## [What is expected]
The data are to be restated in full, exactly as presented.

## [Exercise data]

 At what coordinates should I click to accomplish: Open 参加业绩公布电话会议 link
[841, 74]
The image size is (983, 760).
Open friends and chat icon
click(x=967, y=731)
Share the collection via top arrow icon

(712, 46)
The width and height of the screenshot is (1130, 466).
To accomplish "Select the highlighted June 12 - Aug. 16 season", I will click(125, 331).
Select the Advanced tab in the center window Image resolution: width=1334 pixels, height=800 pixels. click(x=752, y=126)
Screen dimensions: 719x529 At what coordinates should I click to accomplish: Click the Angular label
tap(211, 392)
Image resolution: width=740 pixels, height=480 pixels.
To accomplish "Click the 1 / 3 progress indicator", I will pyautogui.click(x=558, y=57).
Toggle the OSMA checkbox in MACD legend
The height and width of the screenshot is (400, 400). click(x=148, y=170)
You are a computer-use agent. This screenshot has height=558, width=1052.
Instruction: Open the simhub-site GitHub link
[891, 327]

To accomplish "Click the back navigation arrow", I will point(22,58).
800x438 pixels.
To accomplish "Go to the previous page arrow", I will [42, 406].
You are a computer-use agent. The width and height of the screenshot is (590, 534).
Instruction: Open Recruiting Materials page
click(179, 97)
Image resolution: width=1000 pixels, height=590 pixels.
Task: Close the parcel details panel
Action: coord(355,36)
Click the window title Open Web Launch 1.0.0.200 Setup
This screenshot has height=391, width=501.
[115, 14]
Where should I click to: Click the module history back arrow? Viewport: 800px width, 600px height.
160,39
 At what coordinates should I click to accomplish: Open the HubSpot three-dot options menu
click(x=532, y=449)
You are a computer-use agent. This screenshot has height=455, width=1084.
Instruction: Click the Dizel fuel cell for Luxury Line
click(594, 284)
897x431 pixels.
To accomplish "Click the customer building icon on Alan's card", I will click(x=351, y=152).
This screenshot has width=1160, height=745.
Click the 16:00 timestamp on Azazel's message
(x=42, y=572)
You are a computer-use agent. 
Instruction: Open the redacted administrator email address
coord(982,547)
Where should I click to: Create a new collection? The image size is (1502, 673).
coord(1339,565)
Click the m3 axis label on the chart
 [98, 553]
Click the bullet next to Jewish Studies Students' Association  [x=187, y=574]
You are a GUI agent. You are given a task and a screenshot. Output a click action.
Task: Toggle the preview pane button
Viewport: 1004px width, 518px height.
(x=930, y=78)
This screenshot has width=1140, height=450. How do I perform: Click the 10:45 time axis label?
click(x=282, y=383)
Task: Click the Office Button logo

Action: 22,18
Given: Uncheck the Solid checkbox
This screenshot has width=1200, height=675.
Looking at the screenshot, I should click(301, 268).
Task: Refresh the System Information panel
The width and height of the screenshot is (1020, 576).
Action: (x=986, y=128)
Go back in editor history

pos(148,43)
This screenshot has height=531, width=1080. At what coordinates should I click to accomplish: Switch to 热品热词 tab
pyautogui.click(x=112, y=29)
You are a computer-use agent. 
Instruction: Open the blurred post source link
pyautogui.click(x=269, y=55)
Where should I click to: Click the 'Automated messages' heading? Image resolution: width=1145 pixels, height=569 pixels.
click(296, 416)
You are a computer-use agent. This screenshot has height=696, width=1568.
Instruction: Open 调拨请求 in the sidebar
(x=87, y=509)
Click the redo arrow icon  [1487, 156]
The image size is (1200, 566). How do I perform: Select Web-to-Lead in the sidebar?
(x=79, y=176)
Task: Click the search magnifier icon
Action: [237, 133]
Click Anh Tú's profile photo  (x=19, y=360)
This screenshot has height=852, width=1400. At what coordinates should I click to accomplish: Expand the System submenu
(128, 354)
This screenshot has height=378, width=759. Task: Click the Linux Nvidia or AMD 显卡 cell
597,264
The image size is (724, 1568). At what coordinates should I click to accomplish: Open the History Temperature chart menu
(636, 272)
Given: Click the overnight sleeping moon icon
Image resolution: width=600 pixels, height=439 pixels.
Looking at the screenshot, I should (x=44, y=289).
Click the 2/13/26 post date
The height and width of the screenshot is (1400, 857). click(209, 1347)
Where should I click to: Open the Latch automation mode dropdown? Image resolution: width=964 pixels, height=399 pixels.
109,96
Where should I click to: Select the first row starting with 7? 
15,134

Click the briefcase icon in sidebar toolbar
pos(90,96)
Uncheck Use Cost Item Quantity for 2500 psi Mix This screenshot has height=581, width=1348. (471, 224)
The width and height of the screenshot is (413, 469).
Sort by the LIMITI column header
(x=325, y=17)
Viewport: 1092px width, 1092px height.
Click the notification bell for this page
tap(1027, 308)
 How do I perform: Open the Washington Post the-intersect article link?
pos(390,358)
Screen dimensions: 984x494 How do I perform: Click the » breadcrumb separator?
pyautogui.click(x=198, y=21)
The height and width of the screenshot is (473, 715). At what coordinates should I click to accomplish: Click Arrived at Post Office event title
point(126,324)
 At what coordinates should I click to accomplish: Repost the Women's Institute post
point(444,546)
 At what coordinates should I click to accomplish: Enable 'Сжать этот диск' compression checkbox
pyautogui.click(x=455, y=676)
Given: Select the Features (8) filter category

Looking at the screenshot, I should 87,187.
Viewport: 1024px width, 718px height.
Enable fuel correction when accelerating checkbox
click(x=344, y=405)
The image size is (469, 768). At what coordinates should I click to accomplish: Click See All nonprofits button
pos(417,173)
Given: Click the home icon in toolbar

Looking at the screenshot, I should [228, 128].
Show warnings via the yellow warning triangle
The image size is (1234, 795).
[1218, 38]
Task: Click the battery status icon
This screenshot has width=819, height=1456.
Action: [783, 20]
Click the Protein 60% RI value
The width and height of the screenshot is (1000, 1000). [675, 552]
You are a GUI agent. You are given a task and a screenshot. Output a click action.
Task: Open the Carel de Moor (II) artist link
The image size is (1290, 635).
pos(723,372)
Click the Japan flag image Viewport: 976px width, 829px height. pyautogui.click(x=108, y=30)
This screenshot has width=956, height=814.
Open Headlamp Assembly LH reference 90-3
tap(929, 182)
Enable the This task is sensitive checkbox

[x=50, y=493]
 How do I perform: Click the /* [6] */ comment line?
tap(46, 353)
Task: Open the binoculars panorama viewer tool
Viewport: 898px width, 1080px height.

## [Answer for the task]
 At what coordinates should I click to accomplish: Open 参加业绩公布电话会议 link
[841, 74]
The image size is (983, 760).
Open friends and chat icon
click(x=967, y=731)
Share the collection via top arrow icon

(712, 46)
The width and height of the screenshot is (1130, 466).
To accomplish "Select the highlighted June 12 - Aug. 16 season", I will click(125, 331).
Select the Advanced tab in the center window Image resolution: width=1334 pixels, height=800 pixels. click(x=752, y=126)
Screen dimensions: 719x529 At what coordinates should I click to accomplish: Click the Angular label
tap(211, 392)
Image resolution: width=740 pixels, height=480 pixels.
To accomplish "Click the 1 / 3 progress indicator", I will pyautogui.click(x=558, y=57).
Toggle the OSMA checkbox in MACD legend
The height and width of the screenshot is (400, 400). click(x=148, y=170)
You are a computer-use agent. This screenshot has height=558, width=1052.
Instruction: Open the simhub-site GitHub link
[891, 327]

To accomplish "Click the back navigation arrow", I will point(22,58).
800x438 pixels.
To accomplish "Go to the previous page arrow", I will [42, 406].
You are a computer-use agent. The width and height of the screenshot is (590, 534).
Instruction: Open Recruiting Materials page
click(179, 97)
Image resolution: width=1000 pixels, height=590 pixels.
Task: Close the parcel details panel
Action: coord(355,36)
Click the window title Open Web Launch 1.0.0.200 Setup
This screenshot has height=391, width=501.
[115, 14]
Where should I click to: Click the module history back arrow? Viewport: 800px width, 600px height.
160,39
 At what coordinates should I click to accomplish: Open the HubSpot three-dot options menu
click(x=532, y=449)
You are a computer-use agent. This screenshot has height=455, width=1084.
Instruction: Click the Dizel fuel cell for Luxury Line
click(594, 284)
897x431 pixels.
To accomplish "Click the customer building icon on Alan's card", I will click(x=351, y=152).
This screenshot has width=1160, height=745.
Click the 16:00 timestamp on Azazel's message
(x=42, y=572)
You are a computer-use agent. 
Instruction: Open the redacted administrator email address
coord(982,547)
Where should I click to: Create a new collection? The image size is (1502, 673).
coord(1339,565)
Click the m3 axis label on the chart
 [98, 553]
Click the bullet next to Jewish Studies Students' Association  [x=187, y=574]
You are a GUI agent. You are given a task and a screenshot. Output a click action.
Task: Toggle the preview pane button
Viewport: 1004px width, 518px height.
(x=930, y=78)
This screenshot has width=1140, height=450. How do I perform: Click the 10:45 time axis label?
click(x=282, y=383)
Task: Click the Office Button logo

Action: 22,18
Given: Uncheck the Solid checkbox
This screenshot has width=1200, height=675.
Looking at the screenshot, I should click(301, 268).
Task: Refresh the System Information panel
The width and height of the screenshot is (1020, 576).
Action: (x=986, y=128)
Go back in editor history

pos(148,43)
This screenshot has height=531, width=1080. At what coordinates should I click to accomplish: Switch to 热品热词 tab
pyautogui.click(x=112, y=29)
You are a computer-use agent. 
Instruction: Open the blurred post source link
pyautogui.click(x=269, y=55)
Where should I click to: Click the 'Automated messages' heading? Image resolution: width=1145 pixels, height=569 pixels.
click(296, 416)
You are a computer-use agent. This screenshot has height=696, width=1568.
Instruction: Open 调拨请求 in the sidebar
(x=87, y=509)
Click the redo arrow icon  [1487, 156]
The image size is (1200, 566). How do I perform: Select Web-to-Lead in the sidebar?
(x=79, y=176)
Task: Click the search magnifier icon
Action: [237, 133]
Click Anh Tú's profile photo  (x=19, y=360)
This screenshot has height=852, width=1400. At what coordinates should I click to accomplish: Expand the System submenu
(128, 354)
This screenshot has height=378, width=759. Task: Click the Linux Nvidia or AMD 显卡 cell
597,264
The image size is (724, 1568). At what coordinates should I click to accomplish: Open the History Temperature chart menu
(636, 272)
Given: Click the overnight sleeping moon icon
Image resolution: width=600 pixels, height=439 pixels.
Looking at the screenshot, I should (x=44, y=289).
Click the 2/13/26 post date
The height and width of the screenshot is (1400, 857). click(209, 1347)
Where should I click to: Open the Latch automation mode dropdown? Image resolution: width=964 pixels, height=399 pixels.
109,96
Where should I click to: Select the first row starting with 7? 
15,134

Click the briefcase icon in sidebar toolbar
pos(90,96)
Uncheck Use Cost Item Quantity for 2500 psi Mix This screenshot has height=581, width=1348. (471, 224)
The width and height of the screenshot is (413, 469).
Sort by the LIMITI column header
(x=325, y=17)
Viewport: 1092px width, 1092px height.
Click the notification bell for this page
tap(1027, 308)
 How do I perform: Open the Washington Post the-intersect article link?
pos(390,358)
Screen dimensions: 984x494 How do I perform: Click the » breadcrumb separator?
pyautogui.click(x=198, y=21)
The height and width of the screenshot is (473, 715). At what coordinates should I click to accomplish: Click Arrived at Post Office event title
point(126,324)
 At what coordinates should I click to accomplish: Repost the Women's Institute post
point(444,546)
 At what coordinates should I click to accomplish: Enable 'Сжать этот диск' compression checkbox
pyautogui.click(x=455, y=676)
Given: Select the Features (8) filter category

Looking at the screenshot, I should 87,187.
Viewport: 1024px width, 718px height.
Enable fuel correction when accelerating checkbox
click(x=344, y=405)
The image size is (469, 768). At what coordinates should I click to accomplish: Click See All nonprofits button
pos(417,173)
Given: Click the home icon in toolbar

Looking at the screenshot, I should [228, 128].
Show warnings via the yellow warning triangle
The image size is (1234, 795).
[1218, 38]
Task: Click the battery status icon
This screenshot has width=819, height=1456.
Action: [783, 20]
Click the Protein 60% RI value
The width and height of the screenshot is (1000, 1000). [675, 552]
You are a GUI agent. You are given a task and a screenshot. Output a click action.
Task: Open the Carel de Moor (II) artist link
The image size is (1290, 635).
pos(723,372)
Click the Japan flag image Viewport: 976px width, 829px height. pyautogui.click(x=108, y=30)
This screenshot has width=956, height=814.
Open Headlamp Assembly LH reference 90-3
tap(929, 182)
Enable the This task is sensitive checkbox

[x=50, y=493]
 How do I perform: Click the /* [6] */ comment line?
tap(46, 353)
Task: Open the binoculars panorama viewer tool
Viewport: 898px width, 1080px height.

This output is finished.